[SHORT PROBLEM] Put every line of the items below into a JSON list of strings, one string per line. Leave out blank lines.

[A run of items]
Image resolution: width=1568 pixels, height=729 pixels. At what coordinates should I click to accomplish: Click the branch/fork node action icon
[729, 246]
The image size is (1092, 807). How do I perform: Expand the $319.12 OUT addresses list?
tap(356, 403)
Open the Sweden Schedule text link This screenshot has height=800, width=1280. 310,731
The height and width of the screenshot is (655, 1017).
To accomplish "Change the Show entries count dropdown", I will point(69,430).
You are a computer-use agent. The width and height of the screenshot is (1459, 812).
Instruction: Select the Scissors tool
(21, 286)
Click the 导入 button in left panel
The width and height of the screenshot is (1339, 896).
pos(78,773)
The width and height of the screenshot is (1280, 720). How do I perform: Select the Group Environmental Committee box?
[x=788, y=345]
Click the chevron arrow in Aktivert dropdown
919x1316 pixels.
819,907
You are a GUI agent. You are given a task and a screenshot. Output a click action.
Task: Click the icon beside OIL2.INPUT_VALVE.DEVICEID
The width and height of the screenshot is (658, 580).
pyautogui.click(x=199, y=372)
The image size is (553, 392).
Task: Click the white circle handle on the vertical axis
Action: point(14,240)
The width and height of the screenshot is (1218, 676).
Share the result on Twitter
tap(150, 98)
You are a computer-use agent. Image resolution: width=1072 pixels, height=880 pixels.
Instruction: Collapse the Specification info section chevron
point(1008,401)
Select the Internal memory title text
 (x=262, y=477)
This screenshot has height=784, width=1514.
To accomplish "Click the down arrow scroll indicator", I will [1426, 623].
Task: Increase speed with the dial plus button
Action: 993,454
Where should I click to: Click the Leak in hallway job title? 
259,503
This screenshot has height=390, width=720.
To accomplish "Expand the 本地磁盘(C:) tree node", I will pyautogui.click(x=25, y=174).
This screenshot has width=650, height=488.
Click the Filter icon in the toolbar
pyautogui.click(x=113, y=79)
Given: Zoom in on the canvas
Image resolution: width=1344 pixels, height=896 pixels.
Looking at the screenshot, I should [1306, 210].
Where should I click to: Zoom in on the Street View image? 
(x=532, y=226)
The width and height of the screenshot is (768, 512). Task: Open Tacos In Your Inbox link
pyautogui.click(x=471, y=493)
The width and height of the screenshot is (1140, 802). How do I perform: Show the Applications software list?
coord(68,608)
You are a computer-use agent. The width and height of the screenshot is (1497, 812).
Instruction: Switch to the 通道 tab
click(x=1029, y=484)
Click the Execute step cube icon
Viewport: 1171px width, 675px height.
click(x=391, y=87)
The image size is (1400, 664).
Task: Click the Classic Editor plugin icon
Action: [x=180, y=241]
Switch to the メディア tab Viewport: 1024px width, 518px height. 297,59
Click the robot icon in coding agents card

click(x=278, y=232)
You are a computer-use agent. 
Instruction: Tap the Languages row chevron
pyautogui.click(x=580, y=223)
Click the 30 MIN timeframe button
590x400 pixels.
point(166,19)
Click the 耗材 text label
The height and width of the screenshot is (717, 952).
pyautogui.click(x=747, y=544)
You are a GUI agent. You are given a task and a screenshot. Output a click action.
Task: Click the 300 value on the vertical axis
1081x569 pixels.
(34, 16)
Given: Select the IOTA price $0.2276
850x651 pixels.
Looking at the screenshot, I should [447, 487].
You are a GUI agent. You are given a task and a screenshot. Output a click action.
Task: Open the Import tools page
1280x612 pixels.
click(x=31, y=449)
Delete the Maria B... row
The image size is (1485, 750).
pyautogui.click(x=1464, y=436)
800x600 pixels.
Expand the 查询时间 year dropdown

[SOLUTION TO THIS PROBLEM]
[
  "Image resolution: width=1568 pixels, height=729 pixels. At what coordinates should I click to accomplish: Click the branch/fork node action icon",
  "[729, 246]",
  "The image size is (1092, 807). How do I perform: Expand the $319.12 OUT addresses list?",
  "tap(356, 403)",
  "Open the Sweden Schedule text link This screenshot has height=800, width=1280. 310,731",
  "The height and width of the screenshot is (655, 1017).",
  "To accomplish \"Change the Show entries count dropdown\", I will point(69,430).",
  "You are a computer-use agent. The width and height of the screenshot is (1459, 812).",
  "Instruction: Select the Scissors tool",
  "(21, 286)",
  "Click the 导入 button in left panel",
  "The width and height of the screenshot is (1339, 896).",
  "pos(78,773)",
  "The width and height of the screenshot is (1280, 720). How do I perform: Select the Group Environmental Committee box?",
  "[x=788, y=345]",
  "Click the chevron arrow in Aktivert dropdown",
  "919x1316 pixels.",
  "819,907",
  "You are a GUI agent. You are given a task and a screenshot. Output a click action.",
  "Task: Click the icon beside OIL2.INPUT_VALVE.DEVICEID",
  "The width and height of the screenshot is (658, 580).",
  "pyautogui.click(x=199, y=372)",
  "The image size is (553, 392).",
  "Task: Click the white circle handle on the vertical axis",
  "Action: point(14,240)",
  "The width and height of the screenshot is (1218, 676).",
  "Share the result on Twitter",
  "tap(150, 98)",
  "You are a computer-use agent. Image resolution: width=1072 pixels, height=880 pixels.",
  "Instruction: Collapse the Specification info section chevron",
  "point(1008,401)",
  "Select the Internal memory title text",
  " (x=262, y=477)",
  "This screenshot has height=784, width=1514.",
  "To accomplish \"Click the down arrow scroll indicator\", I will [1426, 623].",
  "Task: Increase speed with the dial plus button",
  "Action: 993,454",
  "Where should I click to: Click the Leak in hallway job title? ",
  "259,503",
  "This screenshot has height=390, width=720.",
  "To accomplish \"Expand the 本地磁盘(C:) tree node\", I will pyautogui.click(x=25, y=174).",
  "This screenshot has width=650, height=488.",
  "Click the Filter icon in the toolbar",
  "pyautogui.click(x=113, y=79)",
  "Given: Zoom in on the canvas",
  "Image resolution: width=1344 pixels, height=896 pixels.",
  "Looking at the screenshot, I should [1306, 210].",
  "Where should I click to: Zoom in on the Street View image? ",
  "(x=532, y=226)",
  "The width and height of the screenshot is (768, 512). Task: Open Tacos In Your Inbox link",
  "pyautogui.click(x=471, y=493)",
  "The width and height of the screenshot is (1140, 802). How do I perform: Show the Applications software list?",
  "coord(68,608)",
  "You are a computer-use agent. The width and height of the screenshot is (1497, 812).",
  "Instruction: Switch to the 通道 tab",
  "click(x=1029, y=484)",
  "Click the Execute step cube icon",
  "Viewport: 1171px width, 675px height.",
  "click(x=391, y=87)",
  "The image size is (1400, 664).",
  "Task: Click the Classic Editor plugin icon",
  "Action: [x=180, y=241]",
  "Switch to the メディア tab Viewport: 1024px width, 518px height. 297,59",
  "Click the robot icon in coding agents card",
  "click(x=278, y=232)",
  "You are a computer-use agent. ",
  "Instruction: Tap the Languages row chevron",
  "pyautogui.click(x=580, y=223)",
  "Click the 30 MIN timeframe button",
  "590x400 pixels.",
  "point(166,19)",
  "Click the 耗材 text label",
  "The height and width of the screenshot is (717, 952).",
  "pyautogui.click(x=747, y=544)",
  "You are a GUI agent. You are given a task and a screenshot. Output a click action.",
  "Task: Click the 300 value on the vertical axis",
  "1081x569 pixels.",
  "(34, 16)",
  "Given: Select the IOTA price $0.2276",
  "850x651 pixels.",
  "Looking at the screenshot, I should [447, 487].",
  "You are a GUI agent. You are given a task and a screenshot. Output a click action.",
  "Task: Open the Import tools page",
  "1280x612 pixels.",
  "click(x=31, y=449)",
  "Delete the Maria B... row",
  "The image size is (1485, 750).",
  "pyautogui.click(x=1464, y=436)",
  "800x600 pixels.",
  "Expand the 查询时间 year dropdown"
]